Flight attendants initiated a class action suit based on exposure to secondhand smoke in airline cabins against several tobacco companies.  The case resulted in a class action settlement that provided $300 million to sponsor scientific research for the early detection and cure of diseases associated with cigarette smoking by creating the Flight Attendant Medical Research Institute (FAMRI).  The class action plaintiffs agreed to waive their intentional tort and punitive damage claims against the defendants, but retained the right to pursue individual claims for compensatory damages.  The settlement provided that if the settlement were modified in any way, then it would be cancelled and become null and void.  Several of the class action plaintiffs became board members of FAMRI.

Many of the flight attendants who had been part of the class action retained counsel and filed individual suits seeking compensatory damages, including two of FAMRI’s board members.  Counsel for the flight attendants became concerned that FAMRI’s activities were not being supervised by the trial court and eventually filed a petition against FAMRI, on behalf of several flight attendants, seeking an accounting of FAMRI’s funds and an injunction against further expenditures, and requesting that the underlying settlement money be dispersed directly to their clients.  Board members of FAMRI moved to disqualify the attorneys.

The trial court found that the attorneys violated Florida’s Rule of Professional Conduct 4-1.7, governing conflicts with current clients, and Rule of Professional Conduct 4-1.9, concerning conflicts with former clients.  An intermediate appellate court applied a test developed in federal courts that balances a party’s right to select his or her own counsel against a client’s right to the undivided loyalty of his or her counsel for determining when to disqualify an attorney based on a potential conflict of interest in the context of a class action proceedings, rather than applying Florida’s Rules of Professional Conduct, and reversed the disqualification order.  The Florida Supreme Court reversed the intermediate court and reinstated the disqualification order.

The Supreme Court ruled that Florida’s Rules of Professional Conduct control whether counsel should be disqualified, and rebuked the intermediate court for applying the federal court balancing test.  The Supreme Court determined that the trial court did not abuse its discretion in disqualifying the attorneys because the action against FAMRI was directly adverse to the interests of the Board members, and thus violated rule 4.1-7, and that the petition against FAMRI, the individual progeny suits, and the original class action were all substantially related because they involved the same transaction or legal dispute, and thus the attorneys also violated rule 4.1-9.

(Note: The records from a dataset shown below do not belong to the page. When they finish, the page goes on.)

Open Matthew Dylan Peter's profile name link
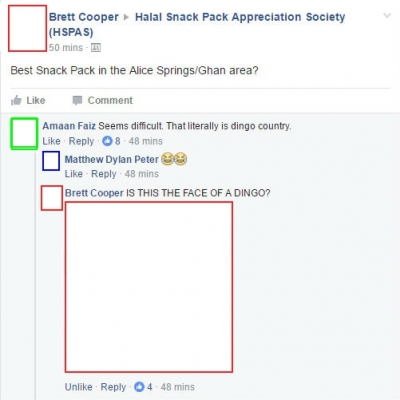 (x=112, y=159)
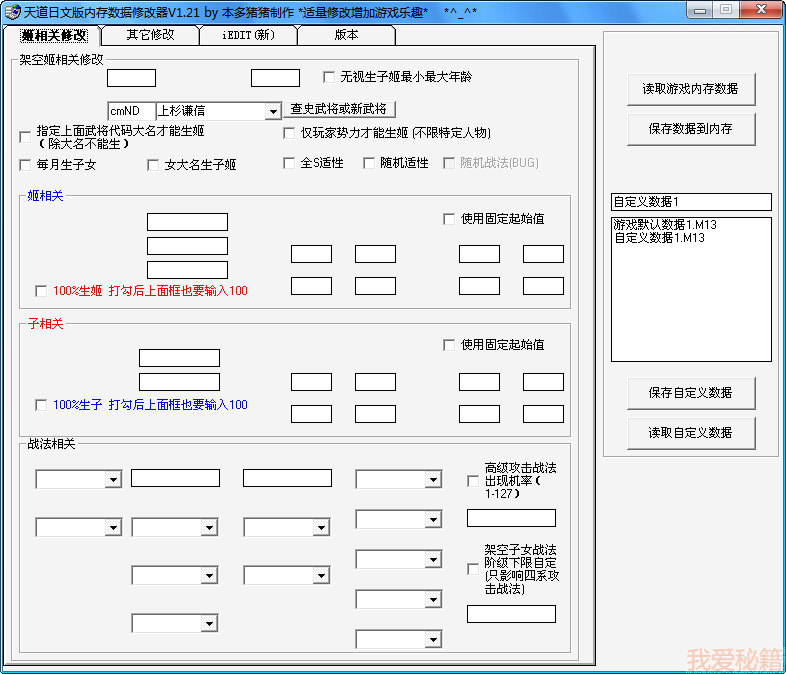The width and height of the screenshot is (786, 674).
Task: Click the 查史武将或新武将 button
Action: coord(339,109)
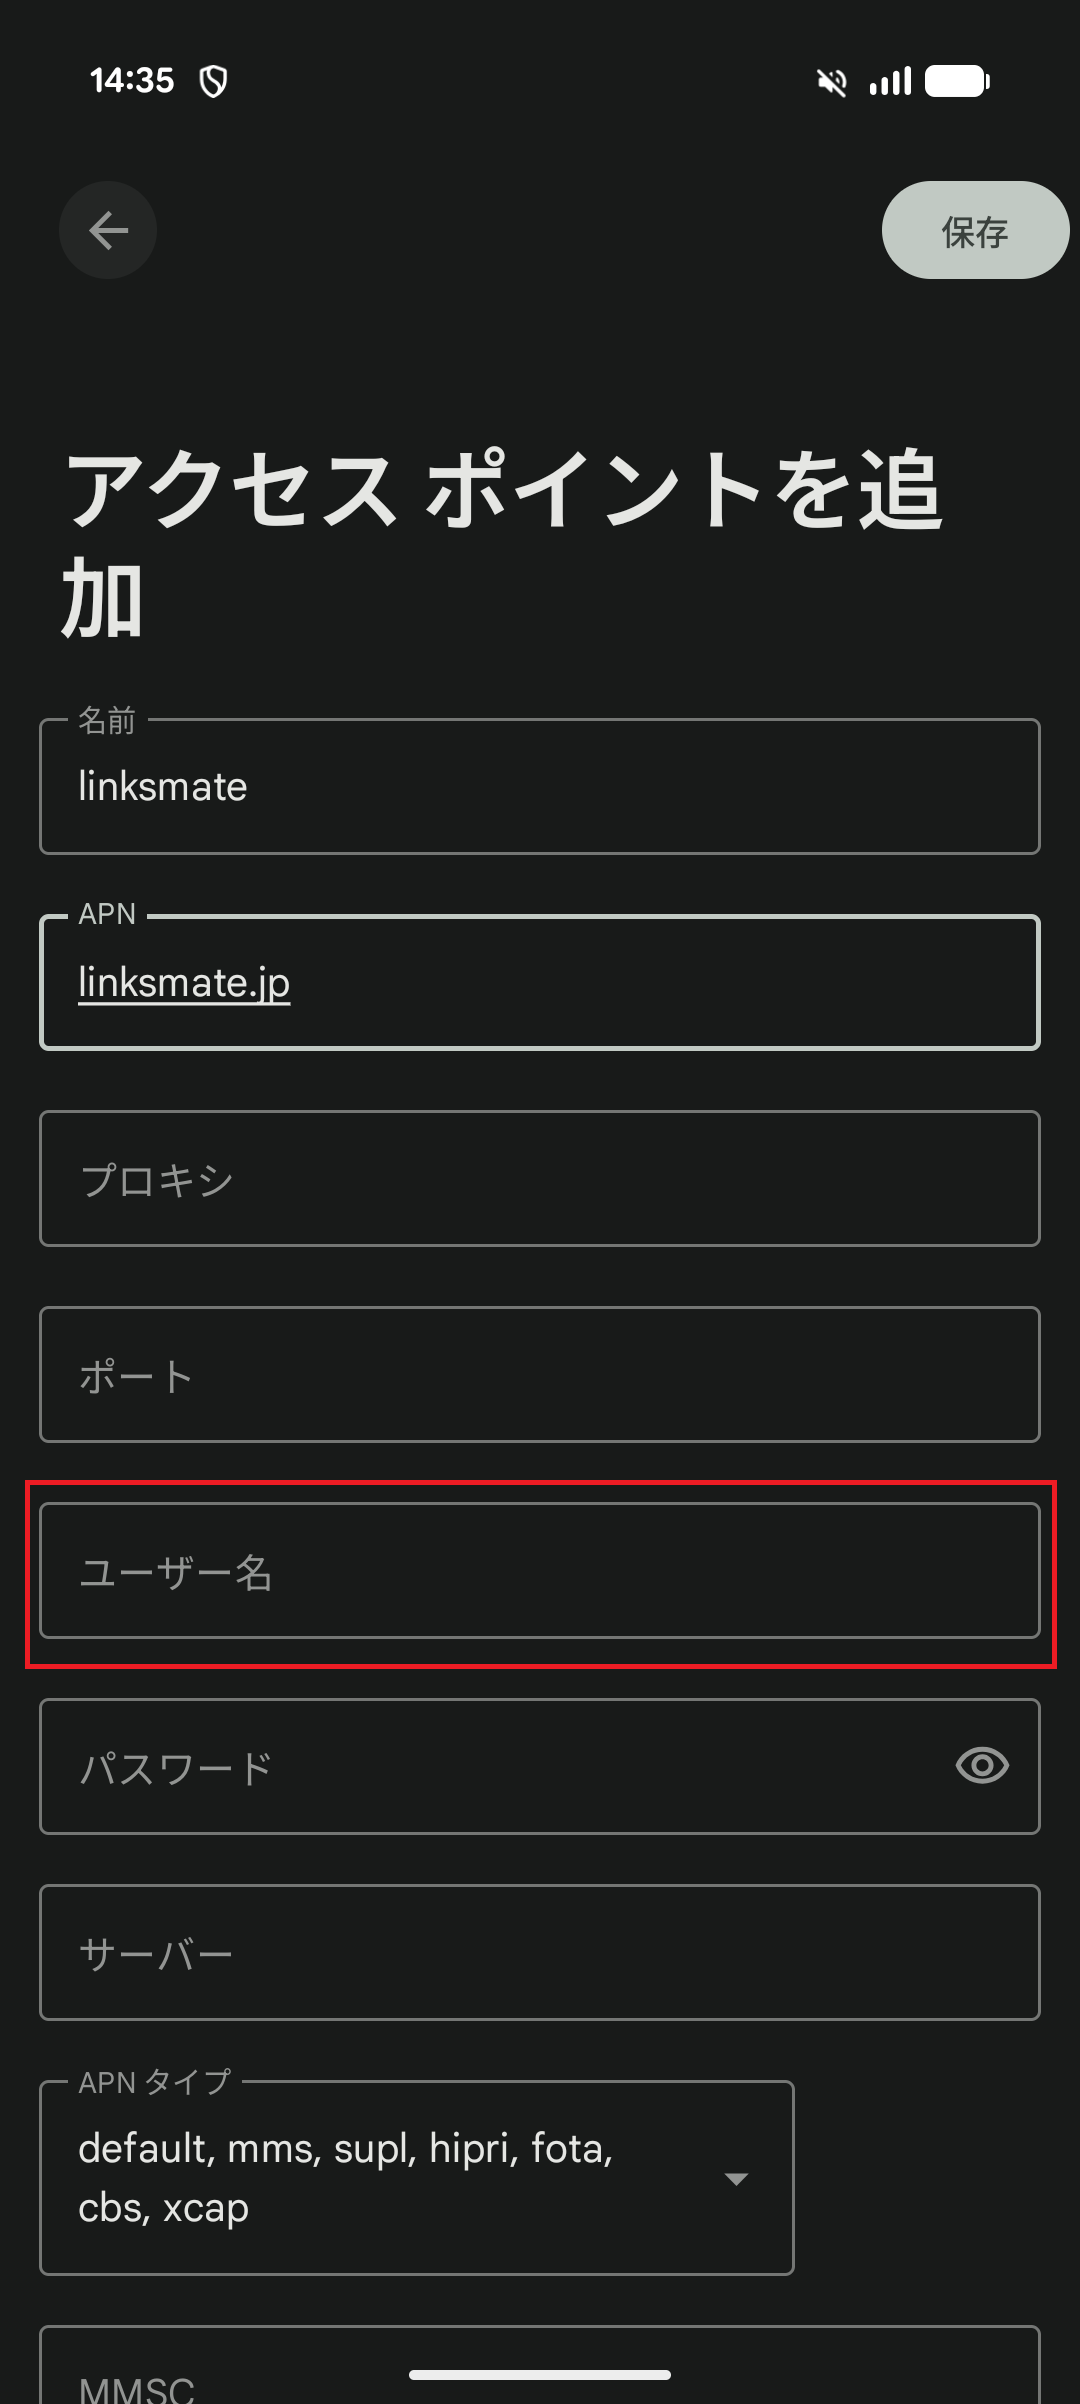Select the underlined linksmate.jp APN text
The width and height of the screenshot is (1080, 2404).
tap(184, 981)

This decision underscores the importance of scrutinizing whether a conflict of interest may have arisen subsequent to the entry of a class action settlement based on the evolving positions and interests of former class members.

DISCLAIMER: Because of the generality of this update, the information provided herein may not be applicable in all situations and should not be acted upon without specific legal advice based on particular situations.